Маршрут с ip на core в таблице маршрутизации создал. Сейчас пингую этот ip с внешки (соответственно правило Allow для ping-inbound с wan порта с all-net, на этот ip интерфейса core создал).
Похоже мне всётаки каково то правила не хватает или пишу его для данного случая неправильно, пытаюсь подрубиться к L2TP в этот момент смотрю логи, в логах запросы по UDP порту 1701 приходят на wan и дропаются дефолтным правилом, создаю правило allow для UDP 1701 c all-net с порта wan на порт core этот ip, в результате в логах вижу ответ Rule - LocalUndelivered Event/Action - unhandled_local drop

В свое время тестировал IPsec на дополнительных адресах - никчему хорошему это не привело.
Решением было через управляемый свитч подать на DFL тот же WAN, но в VLAN - отдельным интерфейсом.
Тогда все работает.
Ну или просто через неуправляемый свитч, если вам интерфейсов не жалко.

_________________
Хотите хороший девайс? D-Link DFL!

Хотите считать с него трафик?
http://www.raresoftware.ru/products/lan/dfltc

Не претендуя на рабочее решение, в порядке бредовой идеи: если "пробросы" при тех же условиях у Вас работают, может быть аналогично SAT-нуть dst на основной wan_ip?

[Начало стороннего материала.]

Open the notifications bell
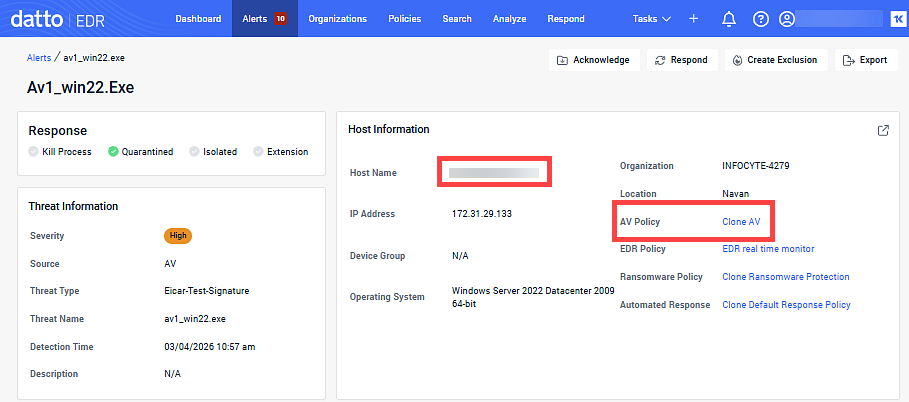 (x=729, y=19)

Прошу прощения за долгое молчание по топику. Давно это было...
Суть в том, что проблема тогда решилась, PPTP сервер был перенесён на дополнительный IP из пула, опубликованный на wan интерфейсе при помощи ARP-публикации, где заработал как и прежде, а вот L2TP сервер с IPsec, смог нормально запуститься только на IP присвоенном wan порту.